▸ REQUIRED TASKS:
A. According to the abstract on the kidney-tonifying formula, what dose of H2O2 and what exposure time dramatically decreased cell viability?
B. Translate this sentence from the abstract on the kidney-tonifying formula into Spanish: "TEM observation found that the H2O2-treated MES23.5 cells presented cellular organelle damage."
C. List every method that the abstract on the kidney-tonifying formula names for evaluating the damage from H2O2 and the protective effects of KTF.

▸ GIVEN PASSAGE:
━━━━━━━━━━━━━━━━
Table of Contents Author Guidelines Submit a Manuscript
Parkinson’s Disease
Volume 2017 (2017), Article ID 2879495, 9 pages
https://doi.org/10.1155/2017/2879495
Research Article

Protective Effects of an Ancient Chinese Kidney-Tonifying Formula against H2O2-Induced Oxidative Damage to MES23.5 Cells

1Second People’s Hospital, Fujian University of Traditional Chinese Medicine, Fuzhou, Fujian Province 350003, China
2Academy of Integrative Medicine, Fujian University of Traditional Chinese Medicine, Fuzhou, Fujian Province 350122, China
3Longyan First Hospital Affiliated to Fujian Medical University, Longyan, Fujian Province 364000, China
4Tibet Autonomous Region People’s Hospital, Lhasa, Tibet Autonomous Region 850000, China
5College of Integrative Medicine, Fujian University of Traditional Chinese Medicine, Fuzhou, Fujian Province 350122, China
6Graduate School, Fujian University of Traditional Chinese Medicine, Fuzhou, Fujian Province 350122, China
7Quanzhou Orthopedic-Traumatological Hospital, Fujian University of Traditional Chinese Medicine, Quanzhou, Fujian Province 362000, China
8School of Chinese Medicine, Faculty of Medicine, The Chinese University of Hong Kong, Shatin, Hong Kong

Correspondence should be addressed to Jing Cai; moc.361@1jiac

Received 11 August 2016; Accepted 27 December 2016; Published 12 March 2017

Academic Editor: Jin-Tai Yu

Copyright © 2017 Yihui Xu et al. This is an open access article distributed under the Creative Commons Attribution License, which permits unrestricted use, distribution, and reproduction in any medium, provided the original work is properly cited.

Abstract

Oxidative damage plays a critical role in the etiology of neurodegenerative disorders including Parkinson’s disease (PD). In our study, an ancient Chinese kidney-tonifying formula, which consists of Cistanche, Epimedii, and Polygonatum cirrhifolium, was investigated to protect MES23.5 dopaminergic neurons against hydrogen peroxide- (H2O2-) induced oxidative damage. The damage effects of H2O2 on MES23.5 cells and the protective effects of KTF against oxidative stress were evaluated using MTT assay, transmission electron microscopy (TEM), immunocytochemistry (ICC), enzyme-linked immunosorbent assay (ELISA), and immunoblotting. The results showed that cell viability was dramatically decreased after a 12 h exposure to 150 μM H2O2. TEM observation found that the H2O2-treated MES23.5 cells presented cellular organelle damage. However, when cells were incubated with KTF (3.125, 6.25, and 12.5 μg/ml) for 24 h after H2O2 exposure, a significant protective effect against H2O2-induced damage was observed in MES23.5 cells. Using ICC, we found that KTF inhibited the reduction of the tyrosine hydroxylase (TH) induced by H2O2, upregulated the mRNA and protein expression of HO-1, CAT, and GPx-1, and downregulated the expression of caspase 3. These results indicated that KTF may provide neuron protection against H2O2-induced cell damage through ameliorating oxidative stress, and our findings provide a new potential strategy for the prevention and treatment of Parkinson’s disease.
━━━━━━━━━━━━━━━━
▸ SUPPLIED MATERIAL:

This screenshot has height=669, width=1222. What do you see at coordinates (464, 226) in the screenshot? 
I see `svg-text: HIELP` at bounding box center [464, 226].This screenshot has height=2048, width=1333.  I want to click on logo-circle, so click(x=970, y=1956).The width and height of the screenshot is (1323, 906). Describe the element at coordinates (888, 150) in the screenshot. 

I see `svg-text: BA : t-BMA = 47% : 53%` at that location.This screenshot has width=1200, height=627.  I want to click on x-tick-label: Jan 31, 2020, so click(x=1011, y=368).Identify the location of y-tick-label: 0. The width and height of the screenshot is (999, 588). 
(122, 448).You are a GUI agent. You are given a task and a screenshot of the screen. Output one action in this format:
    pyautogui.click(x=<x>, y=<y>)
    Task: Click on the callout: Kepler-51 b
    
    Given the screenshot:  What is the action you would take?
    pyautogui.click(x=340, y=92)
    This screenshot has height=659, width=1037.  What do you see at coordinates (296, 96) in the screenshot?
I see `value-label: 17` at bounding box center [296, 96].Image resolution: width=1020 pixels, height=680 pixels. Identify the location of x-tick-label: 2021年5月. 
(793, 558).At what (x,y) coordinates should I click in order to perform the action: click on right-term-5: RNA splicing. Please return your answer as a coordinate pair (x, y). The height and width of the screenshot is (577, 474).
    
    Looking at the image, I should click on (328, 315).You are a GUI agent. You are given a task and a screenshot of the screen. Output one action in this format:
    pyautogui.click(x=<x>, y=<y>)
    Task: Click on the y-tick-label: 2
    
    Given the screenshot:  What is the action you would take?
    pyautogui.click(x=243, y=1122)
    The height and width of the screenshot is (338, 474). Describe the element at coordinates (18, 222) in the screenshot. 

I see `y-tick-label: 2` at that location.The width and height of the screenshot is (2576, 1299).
━━━━━━━━━━━━━━━━
▸ PER-TASK OUTPUTS:
A. A 12 h exposure to 150 μM H2O2.

B. La observación mediante TEM reveló que las células MES23.5 tratadas con H2O2 presentaban daño en los orgánulos celulares.

C. MTT assay, transmission electron microscopy (TEM), immunocytochemistry (ICC), enzyme-linked immunosorbent assay (ELISA), and immunoblotting.